Almil meldet Insolvenz an

von Redaktion

Hochwald-Tochter aus Weiding beantragt Verfahren in Eigenverwaltung

Polling/Weiding – Jetzt also doch! Die Hochwald-Tochter Almil AG hat am Dienstag, 18. August, beim Amtsgericht Mühldorf einen Insolvenzantrag gestellt. Das Verfahren soll nach Willen des Almil-Vorstands in Eigenverwaltung durchgeführt werden; das heißt, der Vorstand möchte weiter die Geschicke des Unternehmens lenken.

Das hat auf Anfrage der OVB-Heimatzeitungen und von innsalzach24.de Kathrin Lorenz, Leiterin der Unternehmenskommunikation von Hochwald Foods, mitgeteilt.

Vorstand möchte die
Firma weiter steuern

Der Schritt sei erfolgt, um den Standort Weiding zu sichern, schreibt Almil in einer Pressemitteilung: „Damit sollen die Voraussetzungen geschaffen werden, das Unternehmen langfristig wettbewerbsfähig aufzustellen und die Zukunft des Standorts zu sichern.“ Der Geschäftsbetrieb werde „ohne Einschränkungen“ fortgeführt, so das Unternehmen: „Für die Belegschaft, Kunden und Geschäftspartner ergeben sich keine Veränderungen.“ Die Gehälter der rund 110 Mitarbeiter seien bis Oktober über das Insolvenzgeld gesichert. Insolvenz in Eigenverwaltung bedeutet, dass der Vorstand weiter im Amt bleibt und den Sanierungsprozess eigenverantwortlich steuert. Allerdings bekommt er vom Amtsgericht einen Sachwalter als Aufsicht an die Seite gestellt. Bis Oktober sollen Maßnahmen vorbereitet werden, „um eine zeitnahe Sanierung zu ermöglichen“, schreibt Almil: „Ziel des beantragten Eigenverwaltungsverfahrens ist es, die Almil AG wirtschaftlich zu stabilisieren und die Unternehmensstruktur an die veränderten Marktbedingungen anzupassen und zu sanieren.“ Der Schritt sei „frühzeitig und aus eigener Initiative“ erfolgt.
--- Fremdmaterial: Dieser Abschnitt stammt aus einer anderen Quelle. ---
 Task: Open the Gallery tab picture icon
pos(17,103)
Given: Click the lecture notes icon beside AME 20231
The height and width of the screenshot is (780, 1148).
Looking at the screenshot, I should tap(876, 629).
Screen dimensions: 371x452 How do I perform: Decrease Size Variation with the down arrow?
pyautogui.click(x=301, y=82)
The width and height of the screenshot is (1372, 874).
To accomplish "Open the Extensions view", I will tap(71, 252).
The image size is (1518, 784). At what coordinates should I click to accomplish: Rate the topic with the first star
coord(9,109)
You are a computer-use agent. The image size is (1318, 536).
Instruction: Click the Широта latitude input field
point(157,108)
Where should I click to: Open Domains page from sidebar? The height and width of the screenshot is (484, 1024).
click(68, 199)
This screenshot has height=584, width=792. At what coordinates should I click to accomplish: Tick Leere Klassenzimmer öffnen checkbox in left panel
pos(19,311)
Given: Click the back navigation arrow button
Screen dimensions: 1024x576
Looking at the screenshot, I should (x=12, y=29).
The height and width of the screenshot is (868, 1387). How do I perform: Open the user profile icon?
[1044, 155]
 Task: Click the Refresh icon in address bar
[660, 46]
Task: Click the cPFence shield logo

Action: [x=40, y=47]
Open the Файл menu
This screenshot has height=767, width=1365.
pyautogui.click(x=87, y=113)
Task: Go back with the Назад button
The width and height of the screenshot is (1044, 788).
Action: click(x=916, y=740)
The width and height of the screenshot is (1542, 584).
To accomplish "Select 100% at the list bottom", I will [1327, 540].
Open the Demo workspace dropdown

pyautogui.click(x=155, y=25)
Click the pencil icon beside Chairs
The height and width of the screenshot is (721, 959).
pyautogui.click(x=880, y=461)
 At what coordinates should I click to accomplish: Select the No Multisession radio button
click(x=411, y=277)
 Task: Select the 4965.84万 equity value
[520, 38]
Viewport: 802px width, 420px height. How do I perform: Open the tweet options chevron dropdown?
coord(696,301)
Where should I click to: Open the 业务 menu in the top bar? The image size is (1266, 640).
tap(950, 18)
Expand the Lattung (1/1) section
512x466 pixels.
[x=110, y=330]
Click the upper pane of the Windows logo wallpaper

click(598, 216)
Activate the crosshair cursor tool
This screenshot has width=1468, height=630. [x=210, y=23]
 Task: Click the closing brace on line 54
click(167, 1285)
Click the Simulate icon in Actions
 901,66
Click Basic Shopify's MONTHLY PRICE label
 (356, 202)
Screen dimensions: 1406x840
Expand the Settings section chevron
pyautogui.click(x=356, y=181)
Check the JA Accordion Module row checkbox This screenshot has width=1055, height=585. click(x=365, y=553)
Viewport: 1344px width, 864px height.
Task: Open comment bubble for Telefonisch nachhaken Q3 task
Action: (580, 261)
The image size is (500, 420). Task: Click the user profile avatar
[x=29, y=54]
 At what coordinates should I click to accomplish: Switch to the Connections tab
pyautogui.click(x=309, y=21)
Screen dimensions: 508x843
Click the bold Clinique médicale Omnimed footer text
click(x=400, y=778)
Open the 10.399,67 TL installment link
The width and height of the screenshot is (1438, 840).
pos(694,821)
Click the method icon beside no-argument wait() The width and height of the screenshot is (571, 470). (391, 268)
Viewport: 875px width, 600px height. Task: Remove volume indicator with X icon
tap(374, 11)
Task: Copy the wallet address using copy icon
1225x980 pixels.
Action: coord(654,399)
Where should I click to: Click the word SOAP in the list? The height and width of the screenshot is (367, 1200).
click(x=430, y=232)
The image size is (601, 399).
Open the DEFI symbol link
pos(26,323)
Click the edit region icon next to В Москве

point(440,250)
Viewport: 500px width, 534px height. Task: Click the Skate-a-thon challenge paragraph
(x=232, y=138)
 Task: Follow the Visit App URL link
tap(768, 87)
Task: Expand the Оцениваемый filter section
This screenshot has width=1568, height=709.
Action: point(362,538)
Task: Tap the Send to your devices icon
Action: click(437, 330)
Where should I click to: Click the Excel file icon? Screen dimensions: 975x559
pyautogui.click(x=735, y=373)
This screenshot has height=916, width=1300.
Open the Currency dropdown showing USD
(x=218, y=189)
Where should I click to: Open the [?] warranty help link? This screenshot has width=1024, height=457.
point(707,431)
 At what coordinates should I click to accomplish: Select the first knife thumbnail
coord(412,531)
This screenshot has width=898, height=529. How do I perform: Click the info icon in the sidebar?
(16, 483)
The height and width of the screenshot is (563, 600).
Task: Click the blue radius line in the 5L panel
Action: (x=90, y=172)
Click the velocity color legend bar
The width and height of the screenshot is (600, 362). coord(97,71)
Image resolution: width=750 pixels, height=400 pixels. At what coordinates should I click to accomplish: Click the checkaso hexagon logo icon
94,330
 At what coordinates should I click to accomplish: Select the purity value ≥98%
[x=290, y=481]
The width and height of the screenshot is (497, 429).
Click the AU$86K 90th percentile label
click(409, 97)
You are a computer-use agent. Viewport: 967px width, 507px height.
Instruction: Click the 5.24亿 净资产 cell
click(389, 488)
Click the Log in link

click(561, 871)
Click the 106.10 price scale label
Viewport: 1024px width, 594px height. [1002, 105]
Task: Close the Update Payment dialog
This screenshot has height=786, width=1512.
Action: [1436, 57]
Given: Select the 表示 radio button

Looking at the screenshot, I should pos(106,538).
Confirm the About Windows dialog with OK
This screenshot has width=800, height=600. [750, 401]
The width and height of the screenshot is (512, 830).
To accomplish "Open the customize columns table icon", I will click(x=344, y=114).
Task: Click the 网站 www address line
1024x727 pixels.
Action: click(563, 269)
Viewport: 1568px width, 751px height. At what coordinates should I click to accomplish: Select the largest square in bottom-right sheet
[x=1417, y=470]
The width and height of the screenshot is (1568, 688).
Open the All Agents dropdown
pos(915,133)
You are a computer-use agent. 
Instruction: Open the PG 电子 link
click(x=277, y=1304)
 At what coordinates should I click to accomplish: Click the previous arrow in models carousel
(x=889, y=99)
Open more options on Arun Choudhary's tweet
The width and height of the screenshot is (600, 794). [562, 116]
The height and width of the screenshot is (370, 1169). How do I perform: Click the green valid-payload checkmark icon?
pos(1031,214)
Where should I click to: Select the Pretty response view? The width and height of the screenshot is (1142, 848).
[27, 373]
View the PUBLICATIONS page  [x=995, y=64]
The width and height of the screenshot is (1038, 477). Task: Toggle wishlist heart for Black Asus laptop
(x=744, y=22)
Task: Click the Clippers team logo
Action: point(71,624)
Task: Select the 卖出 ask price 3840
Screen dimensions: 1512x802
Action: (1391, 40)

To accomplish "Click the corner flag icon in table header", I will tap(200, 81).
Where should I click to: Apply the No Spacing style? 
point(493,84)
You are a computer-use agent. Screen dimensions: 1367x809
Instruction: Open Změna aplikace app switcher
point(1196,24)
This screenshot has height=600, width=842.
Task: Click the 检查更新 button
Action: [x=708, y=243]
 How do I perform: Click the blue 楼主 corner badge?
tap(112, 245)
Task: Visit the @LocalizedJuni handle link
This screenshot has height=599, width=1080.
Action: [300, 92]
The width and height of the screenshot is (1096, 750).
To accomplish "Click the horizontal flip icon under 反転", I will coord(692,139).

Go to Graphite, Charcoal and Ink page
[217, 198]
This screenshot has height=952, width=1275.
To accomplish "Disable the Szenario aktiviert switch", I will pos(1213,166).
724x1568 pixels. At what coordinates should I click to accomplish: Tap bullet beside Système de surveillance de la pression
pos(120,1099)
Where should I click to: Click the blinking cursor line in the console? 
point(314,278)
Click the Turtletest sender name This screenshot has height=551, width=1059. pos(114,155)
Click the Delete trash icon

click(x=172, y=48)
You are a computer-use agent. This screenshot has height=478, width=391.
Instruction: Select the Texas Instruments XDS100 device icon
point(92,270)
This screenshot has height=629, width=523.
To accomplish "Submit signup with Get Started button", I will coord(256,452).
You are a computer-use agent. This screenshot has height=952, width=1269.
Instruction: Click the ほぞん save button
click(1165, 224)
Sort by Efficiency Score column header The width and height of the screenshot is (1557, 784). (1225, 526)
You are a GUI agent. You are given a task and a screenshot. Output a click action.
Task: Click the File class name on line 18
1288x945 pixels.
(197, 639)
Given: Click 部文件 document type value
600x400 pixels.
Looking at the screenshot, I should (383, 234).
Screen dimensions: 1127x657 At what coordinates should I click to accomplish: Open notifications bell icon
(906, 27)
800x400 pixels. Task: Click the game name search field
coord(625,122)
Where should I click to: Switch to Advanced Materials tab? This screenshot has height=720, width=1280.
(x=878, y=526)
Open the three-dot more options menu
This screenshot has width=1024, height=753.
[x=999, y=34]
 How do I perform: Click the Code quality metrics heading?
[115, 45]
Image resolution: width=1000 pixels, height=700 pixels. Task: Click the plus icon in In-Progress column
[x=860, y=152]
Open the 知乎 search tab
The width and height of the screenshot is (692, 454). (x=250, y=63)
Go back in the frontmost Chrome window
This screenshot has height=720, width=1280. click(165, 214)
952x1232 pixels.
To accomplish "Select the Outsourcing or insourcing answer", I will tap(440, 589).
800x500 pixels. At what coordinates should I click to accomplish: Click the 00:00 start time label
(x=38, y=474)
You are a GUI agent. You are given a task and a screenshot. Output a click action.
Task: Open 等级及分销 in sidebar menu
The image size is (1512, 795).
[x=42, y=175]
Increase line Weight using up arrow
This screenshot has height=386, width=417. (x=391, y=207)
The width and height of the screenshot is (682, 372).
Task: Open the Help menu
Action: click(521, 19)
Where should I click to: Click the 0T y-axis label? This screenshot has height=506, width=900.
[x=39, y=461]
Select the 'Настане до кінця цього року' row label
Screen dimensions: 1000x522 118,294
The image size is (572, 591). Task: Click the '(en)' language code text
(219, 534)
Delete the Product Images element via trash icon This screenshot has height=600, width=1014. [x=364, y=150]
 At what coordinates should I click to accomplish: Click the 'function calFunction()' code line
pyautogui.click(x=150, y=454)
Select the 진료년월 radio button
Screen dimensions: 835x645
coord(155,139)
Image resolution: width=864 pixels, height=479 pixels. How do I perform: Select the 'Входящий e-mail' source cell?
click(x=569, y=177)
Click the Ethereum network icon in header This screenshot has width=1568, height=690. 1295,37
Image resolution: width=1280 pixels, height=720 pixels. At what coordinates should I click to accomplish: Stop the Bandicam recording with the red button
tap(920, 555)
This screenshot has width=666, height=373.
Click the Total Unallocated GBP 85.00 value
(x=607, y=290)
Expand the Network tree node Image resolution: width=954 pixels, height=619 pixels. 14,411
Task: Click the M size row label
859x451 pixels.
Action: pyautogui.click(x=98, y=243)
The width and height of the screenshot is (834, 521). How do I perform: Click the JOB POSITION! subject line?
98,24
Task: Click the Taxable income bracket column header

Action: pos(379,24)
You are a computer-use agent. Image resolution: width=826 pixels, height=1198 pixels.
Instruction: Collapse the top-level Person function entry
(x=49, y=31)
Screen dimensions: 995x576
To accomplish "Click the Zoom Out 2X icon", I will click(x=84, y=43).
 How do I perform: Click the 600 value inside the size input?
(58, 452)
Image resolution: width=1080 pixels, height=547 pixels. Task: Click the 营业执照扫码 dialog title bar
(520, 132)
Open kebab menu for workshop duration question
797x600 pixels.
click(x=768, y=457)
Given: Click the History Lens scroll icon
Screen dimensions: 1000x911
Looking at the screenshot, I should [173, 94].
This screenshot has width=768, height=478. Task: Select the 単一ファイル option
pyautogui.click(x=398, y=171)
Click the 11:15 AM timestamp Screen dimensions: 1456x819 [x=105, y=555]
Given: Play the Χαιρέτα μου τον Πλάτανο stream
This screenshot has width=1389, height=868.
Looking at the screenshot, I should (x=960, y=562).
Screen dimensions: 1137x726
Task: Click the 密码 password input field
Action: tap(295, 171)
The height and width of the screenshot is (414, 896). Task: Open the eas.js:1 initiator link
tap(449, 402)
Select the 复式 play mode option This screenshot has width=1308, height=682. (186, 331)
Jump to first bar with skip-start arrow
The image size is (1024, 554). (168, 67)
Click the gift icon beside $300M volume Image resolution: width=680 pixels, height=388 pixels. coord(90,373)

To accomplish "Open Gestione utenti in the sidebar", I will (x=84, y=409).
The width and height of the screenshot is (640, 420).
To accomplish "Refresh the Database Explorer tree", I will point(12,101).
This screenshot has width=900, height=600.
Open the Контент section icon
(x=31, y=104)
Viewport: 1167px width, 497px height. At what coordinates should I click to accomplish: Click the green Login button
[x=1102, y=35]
„Seit Ende 2025 sind die Preise für Commodities, wie sie in Weiding in Form von Vollmilch- und Magermilchpulver sowie Butteröl hergestellt werden, deutlich zurückgegangen“, teilt Almil auf Nachfrage mit. Ziel der Sanierung sei es, „die Kostenstruktur am Standort zu verbessern“. Die Zukunft des Hochwald-Werks in Weiding sorgt seit Wochen für Gerüchte in Weiding und Umgebung, weil Hochwald selber umstrukturiert und Werke schließt – zuletzt in Kaiserslautern.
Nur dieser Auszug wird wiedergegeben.